(Task prompt) Print everything below from the first of the rows down through the line containing "click(x=506, y=176)", both included, and leave the pictures out of the answer.

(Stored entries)
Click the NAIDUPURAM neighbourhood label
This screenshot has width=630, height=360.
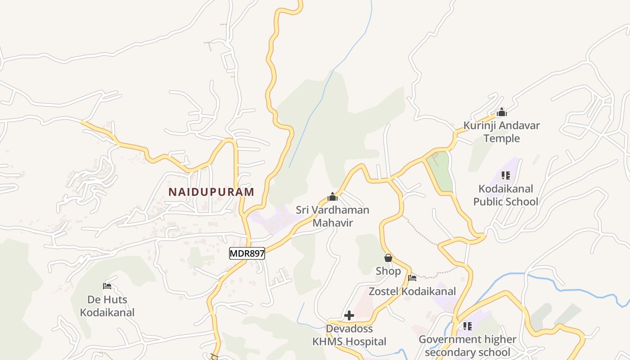click(x=211, y=192)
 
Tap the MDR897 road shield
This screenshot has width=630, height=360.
click(x=247, y=253)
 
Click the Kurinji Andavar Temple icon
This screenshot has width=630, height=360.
click(x=502, y=112)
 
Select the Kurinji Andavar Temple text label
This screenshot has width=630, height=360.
click(x=502, y=132)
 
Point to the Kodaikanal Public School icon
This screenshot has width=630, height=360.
click(x=506, y=176)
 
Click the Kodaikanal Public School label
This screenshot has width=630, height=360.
click(x=506, y=195)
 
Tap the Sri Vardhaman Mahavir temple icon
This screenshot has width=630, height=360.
click(x=333, y=197)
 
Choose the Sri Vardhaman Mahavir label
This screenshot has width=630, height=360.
click(x=333, y=216)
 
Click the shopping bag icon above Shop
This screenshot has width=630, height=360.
click(x=388, y=258)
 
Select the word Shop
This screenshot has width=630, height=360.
click(x=388, y=271)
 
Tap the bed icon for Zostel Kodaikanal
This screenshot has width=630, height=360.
click(x=412, y=278)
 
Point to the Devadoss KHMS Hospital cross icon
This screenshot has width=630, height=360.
click(x=349, y=315)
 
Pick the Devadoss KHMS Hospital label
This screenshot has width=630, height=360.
click(x=349, y=335)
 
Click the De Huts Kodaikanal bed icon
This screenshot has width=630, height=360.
click(x=107, y=286)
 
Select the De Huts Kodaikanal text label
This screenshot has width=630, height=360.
click(x=107, y=306)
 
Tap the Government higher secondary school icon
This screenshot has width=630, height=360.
click(x=468, y=326)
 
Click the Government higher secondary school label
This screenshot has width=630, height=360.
click(x=468, y=346)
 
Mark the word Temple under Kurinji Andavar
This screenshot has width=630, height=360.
click(x=502, y=139)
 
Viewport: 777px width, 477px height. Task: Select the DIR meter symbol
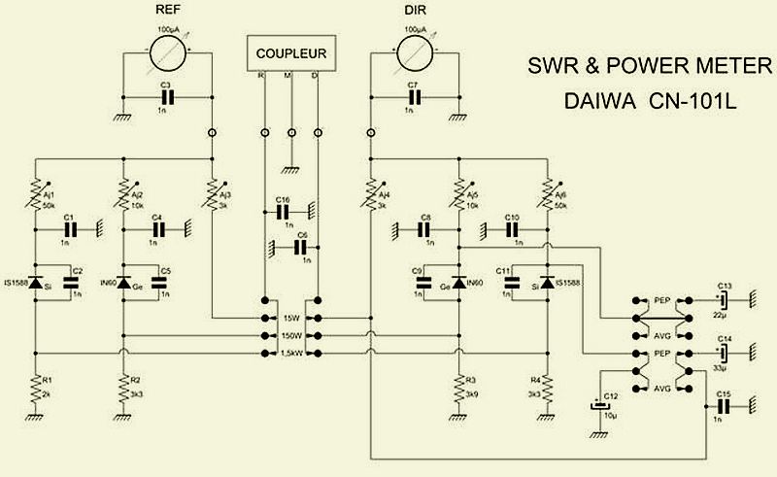tap(417, 48)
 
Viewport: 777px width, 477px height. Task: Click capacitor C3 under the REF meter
tap(167, 97)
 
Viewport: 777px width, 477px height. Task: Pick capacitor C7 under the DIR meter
tap(417, 97)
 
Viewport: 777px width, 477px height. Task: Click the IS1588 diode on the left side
tap(36, 283)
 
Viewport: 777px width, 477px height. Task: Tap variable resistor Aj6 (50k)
tap(546, 186)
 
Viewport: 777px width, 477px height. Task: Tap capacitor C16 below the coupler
tap(284, 210)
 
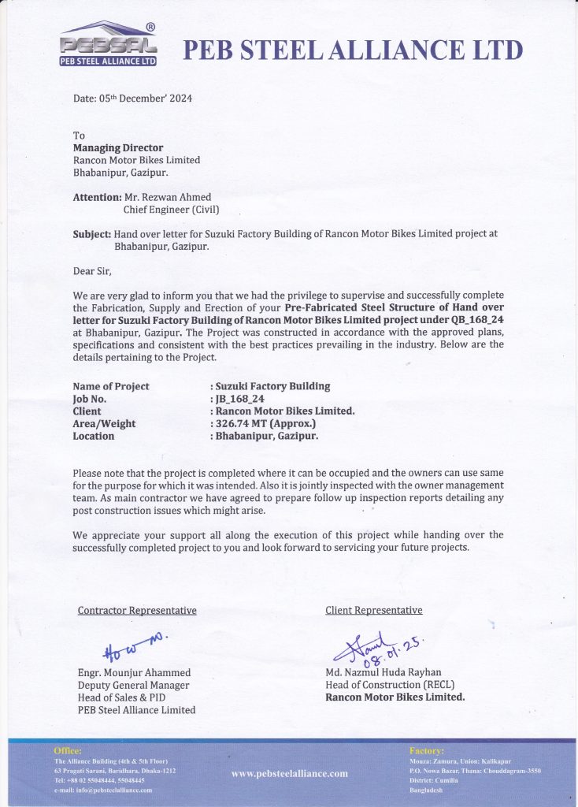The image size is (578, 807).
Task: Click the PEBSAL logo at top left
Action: [x=109, y=44]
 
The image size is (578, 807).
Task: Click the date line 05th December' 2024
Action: [x=132, y=99]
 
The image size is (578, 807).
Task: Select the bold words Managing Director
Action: [x=118, y=147]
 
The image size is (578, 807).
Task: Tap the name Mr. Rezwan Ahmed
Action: [x=167, y=197]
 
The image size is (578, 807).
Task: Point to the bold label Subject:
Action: [x=91, y=234]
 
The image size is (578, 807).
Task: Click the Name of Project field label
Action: [x=110, y=386]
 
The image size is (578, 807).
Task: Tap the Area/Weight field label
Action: [x=104, y=423]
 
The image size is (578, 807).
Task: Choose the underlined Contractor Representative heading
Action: [x=137, y=610]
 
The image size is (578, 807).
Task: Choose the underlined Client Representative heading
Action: [x=374, y=610]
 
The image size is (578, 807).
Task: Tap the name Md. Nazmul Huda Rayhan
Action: [x=384, y=672]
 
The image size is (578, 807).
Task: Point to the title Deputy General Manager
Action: [x=134, y=685]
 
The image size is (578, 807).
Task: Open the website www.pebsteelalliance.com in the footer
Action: [x=289, y=773]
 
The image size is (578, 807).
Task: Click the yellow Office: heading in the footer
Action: [x=67, y=751]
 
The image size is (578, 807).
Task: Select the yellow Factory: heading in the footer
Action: [x=426, y=751]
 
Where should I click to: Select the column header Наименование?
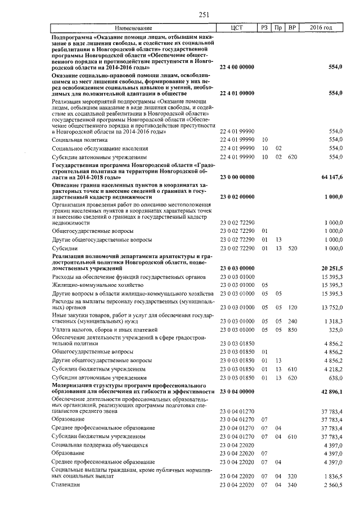click(x=134, y=28)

(Answer to this task)
Click the NAIDUPURAM neighbourhood label
This screenshot has width=630, height=360.
click(x=211, y=192)
 
Tap the MDR897 road shield
This screenshot has width=630, height=360.
click(x=247, y=253)
 
Click the Kurinji Andavar Temple icon
This screenshot has width=630, height=360.
click(x=502, y=112)
 
Select the Kurinji Andavar Temple text label
This screenshot has width=630, height=360.
click(x=502, y=132)
 
Point to the Kodaikanal Public School icon
This screenshot has width=630, height=360.
click(x=506, y=176)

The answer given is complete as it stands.